══ EXTRACTED MATERIAL

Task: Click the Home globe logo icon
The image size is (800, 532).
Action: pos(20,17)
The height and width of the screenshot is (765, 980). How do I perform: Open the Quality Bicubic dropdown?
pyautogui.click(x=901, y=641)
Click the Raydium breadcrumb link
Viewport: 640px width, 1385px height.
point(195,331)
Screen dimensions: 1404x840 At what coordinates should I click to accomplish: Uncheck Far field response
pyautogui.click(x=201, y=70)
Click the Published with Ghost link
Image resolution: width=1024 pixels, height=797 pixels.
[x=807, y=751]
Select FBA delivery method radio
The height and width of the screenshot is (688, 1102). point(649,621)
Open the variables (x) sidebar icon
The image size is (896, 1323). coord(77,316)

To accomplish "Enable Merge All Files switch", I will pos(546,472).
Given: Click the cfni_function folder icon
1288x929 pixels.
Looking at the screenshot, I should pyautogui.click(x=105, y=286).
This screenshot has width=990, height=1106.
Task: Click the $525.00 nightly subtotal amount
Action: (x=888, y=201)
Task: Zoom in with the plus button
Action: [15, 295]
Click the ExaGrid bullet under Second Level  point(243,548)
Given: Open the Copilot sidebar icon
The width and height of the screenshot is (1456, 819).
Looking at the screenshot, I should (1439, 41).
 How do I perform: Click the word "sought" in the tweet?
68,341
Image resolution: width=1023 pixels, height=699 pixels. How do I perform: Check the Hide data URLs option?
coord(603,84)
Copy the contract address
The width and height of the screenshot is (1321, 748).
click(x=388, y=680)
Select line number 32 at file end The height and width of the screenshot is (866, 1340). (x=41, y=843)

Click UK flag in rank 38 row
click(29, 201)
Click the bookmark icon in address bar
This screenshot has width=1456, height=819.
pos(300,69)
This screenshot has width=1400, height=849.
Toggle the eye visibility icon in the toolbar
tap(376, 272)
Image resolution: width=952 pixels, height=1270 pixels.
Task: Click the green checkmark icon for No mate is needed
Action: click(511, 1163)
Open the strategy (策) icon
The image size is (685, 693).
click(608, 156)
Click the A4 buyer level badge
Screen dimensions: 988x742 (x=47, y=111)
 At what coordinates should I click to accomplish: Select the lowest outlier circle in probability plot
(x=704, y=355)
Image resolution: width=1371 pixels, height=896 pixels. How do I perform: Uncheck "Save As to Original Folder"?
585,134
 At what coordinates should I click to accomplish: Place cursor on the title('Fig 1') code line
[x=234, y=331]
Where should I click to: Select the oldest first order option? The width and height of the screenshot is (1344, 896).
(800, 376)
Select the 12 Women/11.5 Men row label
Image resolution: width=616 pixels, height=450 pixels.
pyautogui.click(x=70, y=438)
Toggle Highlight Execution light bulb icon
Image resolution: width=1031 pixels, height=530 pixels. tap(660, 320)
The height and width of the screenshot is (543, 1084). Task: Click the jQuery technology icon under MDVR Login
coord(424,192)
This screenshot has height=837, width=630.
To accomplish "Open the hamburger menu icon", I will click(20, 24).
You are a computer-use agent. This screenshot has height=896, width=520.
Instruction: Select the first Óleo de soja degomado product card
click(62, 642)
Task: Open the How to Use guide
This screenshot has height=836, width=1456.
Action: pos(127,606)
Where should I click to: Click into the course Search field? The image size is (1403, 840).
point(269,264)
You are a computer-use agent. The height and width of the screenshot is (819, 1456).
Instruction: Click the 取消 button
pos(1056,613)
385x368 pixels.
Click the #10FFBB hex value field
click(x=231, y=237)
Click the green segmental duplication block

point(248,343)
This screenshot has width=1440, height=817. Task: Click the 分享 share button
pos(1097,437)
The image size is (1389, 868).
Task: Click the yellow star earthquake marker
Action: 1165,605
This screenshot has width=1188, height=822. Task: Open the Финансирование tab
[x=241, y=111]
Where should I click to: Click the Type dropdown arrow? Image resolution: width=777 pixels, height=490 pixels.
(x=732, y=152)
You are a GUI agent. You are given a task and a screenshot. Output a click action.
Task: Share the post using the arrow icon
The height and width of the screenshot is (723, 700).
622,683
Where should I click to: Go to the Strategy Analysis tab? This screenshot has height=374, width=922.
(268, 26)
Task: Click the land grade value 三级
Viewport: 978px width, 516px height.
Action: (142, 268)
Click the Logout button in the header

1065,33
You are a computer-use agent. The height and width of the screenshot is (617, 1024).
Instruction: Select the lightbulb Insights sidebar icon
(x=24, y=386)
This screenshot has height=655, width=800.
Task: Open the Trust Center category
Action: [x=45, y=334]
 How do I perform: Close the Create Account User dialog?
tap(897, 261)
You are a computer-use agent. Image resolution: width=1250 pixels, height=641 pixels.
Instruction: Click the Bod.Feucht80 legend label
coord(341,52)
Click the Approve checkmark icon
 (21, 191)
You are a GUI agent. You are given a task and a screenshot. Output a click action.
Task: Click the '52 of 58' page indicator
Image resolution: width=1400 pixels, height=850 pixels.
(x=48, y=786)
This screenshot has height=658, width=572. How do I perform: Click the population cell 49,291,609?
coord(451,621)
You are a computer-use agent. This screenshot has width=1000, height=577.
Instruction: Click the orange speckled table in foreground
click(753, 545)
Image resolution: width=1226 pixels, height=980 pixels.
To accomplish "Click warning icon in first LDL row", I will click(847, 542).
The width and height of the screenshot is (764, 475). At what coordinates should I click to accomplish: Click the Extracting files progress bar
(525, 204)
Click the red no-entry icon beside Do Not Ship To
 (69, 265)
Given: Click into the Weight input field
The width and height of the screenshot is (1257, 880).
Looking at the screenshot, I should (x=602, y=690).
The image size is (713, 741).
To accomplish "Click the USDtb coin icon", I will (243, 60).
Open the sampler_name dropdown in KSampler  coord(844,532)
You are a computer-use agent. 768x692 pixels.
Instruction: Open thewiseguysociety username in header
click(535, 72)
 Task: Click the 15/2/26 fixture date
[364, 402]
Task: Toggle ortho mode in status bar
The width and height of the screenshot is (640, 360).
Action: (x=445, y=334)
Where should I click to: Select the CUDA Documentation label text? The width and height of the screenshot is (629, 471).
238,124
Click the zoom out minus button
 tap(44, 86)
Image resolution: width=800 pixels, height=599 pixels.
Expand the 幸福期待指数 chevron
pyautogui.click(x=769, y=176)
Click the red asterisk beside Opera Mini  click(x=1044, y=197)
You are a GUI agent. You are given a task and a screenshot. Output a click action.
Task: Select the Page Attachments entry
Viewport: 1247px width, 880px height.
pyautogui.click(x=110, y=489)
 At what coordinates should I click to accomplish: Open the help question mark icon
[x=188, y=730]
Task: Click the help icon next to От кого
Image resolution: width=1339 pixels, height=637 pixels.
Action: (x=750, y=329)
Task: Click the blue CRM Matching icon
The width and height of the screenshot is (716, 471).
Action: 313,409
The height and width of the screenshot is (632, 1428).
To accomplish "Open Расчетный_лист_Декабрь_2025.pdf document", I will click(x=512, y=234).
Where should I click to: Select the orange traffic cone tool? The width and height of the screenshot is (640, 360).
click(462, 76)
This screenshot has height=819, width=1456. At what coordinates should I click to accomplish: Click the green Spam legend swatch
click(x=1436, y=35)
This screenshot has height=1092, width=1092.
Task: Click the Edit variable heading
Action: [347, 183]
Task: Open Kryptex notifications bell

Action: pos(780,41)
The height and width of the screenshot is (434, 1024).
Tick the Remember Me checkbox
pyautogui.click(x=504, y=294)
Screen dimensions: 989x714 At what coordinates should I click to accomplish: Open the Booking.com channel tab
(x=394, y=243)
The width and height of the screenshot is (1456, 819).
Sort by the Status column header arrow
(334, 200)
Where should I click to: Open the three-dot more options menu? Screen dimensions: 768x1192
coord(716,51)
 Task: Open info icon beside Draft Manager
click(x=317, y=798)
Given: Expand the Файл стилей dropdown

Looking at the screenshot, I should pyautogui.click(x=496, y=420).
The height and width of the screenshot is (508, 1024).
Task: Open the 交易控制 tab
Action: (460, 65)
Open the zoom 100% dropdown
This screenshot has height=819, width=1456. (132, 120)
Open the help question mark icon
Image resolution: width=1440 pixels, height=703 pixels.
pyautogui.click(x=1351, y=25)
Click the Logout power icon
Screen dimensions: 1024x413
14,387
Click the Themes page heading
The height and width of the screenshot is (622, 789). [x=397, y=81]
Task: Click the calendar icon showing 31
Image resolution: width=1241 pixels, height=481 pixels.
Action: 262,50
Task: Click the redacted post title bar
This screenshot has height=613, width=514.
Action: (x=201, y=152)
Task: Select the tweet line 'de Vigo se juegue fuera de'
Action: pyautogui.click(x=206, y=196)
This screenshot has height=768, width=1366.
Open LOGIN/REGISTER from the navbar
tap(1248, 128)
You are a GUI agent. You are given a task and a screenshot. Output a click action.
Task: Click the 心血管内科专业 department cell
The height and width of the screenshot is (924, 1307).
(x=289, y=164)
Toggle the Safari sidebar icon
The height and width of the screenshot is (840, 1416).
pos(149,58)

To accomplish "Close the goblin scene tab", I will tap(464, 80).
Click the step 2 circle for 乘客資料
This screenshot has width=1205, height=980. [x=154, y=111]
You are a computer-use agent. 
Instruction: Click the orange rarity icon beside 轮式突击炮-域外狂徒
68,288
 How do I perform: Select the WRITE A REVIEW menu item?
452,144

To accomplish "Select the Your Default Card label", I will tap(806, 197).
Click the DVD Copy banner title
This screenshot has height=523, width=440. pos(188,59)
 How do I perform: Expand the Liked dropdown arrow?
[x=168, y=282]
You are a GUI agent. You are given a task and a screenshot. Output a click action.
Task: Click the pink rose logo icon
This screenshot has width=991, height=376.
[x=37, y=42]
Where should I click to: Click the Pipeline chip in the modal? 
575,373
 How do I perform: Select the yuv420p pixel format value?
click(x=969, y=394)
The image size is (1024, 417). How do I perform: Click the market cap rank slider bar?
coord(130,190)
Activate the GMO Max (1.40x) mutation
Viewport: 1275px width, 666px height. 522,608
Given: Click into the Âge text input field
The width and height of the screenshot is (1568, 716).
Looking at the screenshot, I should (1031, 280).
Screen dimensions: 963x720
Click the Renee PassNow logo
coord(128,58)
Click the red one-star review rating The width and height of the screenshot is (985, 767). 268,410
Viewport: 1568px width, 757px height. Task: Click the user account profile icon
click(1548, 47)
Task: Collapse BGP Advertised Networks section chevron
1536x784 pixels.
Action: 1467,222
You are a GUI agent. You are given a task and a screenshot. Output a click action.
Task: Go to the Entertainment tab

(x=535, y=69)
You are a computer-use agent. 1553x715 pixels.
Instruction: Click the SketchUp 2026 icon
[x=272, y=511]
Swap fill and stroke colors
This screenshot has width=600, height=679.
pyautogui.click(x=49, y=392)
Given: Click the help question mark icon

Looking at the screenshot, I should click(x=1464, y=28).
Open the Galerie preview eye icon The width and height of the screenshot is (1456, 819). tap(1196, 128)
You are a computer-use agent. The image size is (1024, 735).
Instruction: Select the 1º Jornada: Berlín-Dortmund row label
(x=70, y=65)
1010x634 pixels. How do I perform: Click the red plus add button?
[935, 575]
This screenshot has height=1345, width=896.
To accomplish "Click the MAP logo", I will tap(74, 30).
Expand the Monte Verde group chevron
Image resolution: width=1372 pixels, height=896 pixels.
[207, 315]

════

• INSTRUCTIONS TO FOLLOW
Which lines above contain the word "sidebar", with case counting? Collect each of them in full.

• OUTPUT BELOW
Open the variables (x) sidebar icon
Given: Open the Copilot sidebar icon
Instruction: Select the lightbulb Insights sidebar icon
Toggle the Safari sidebar icon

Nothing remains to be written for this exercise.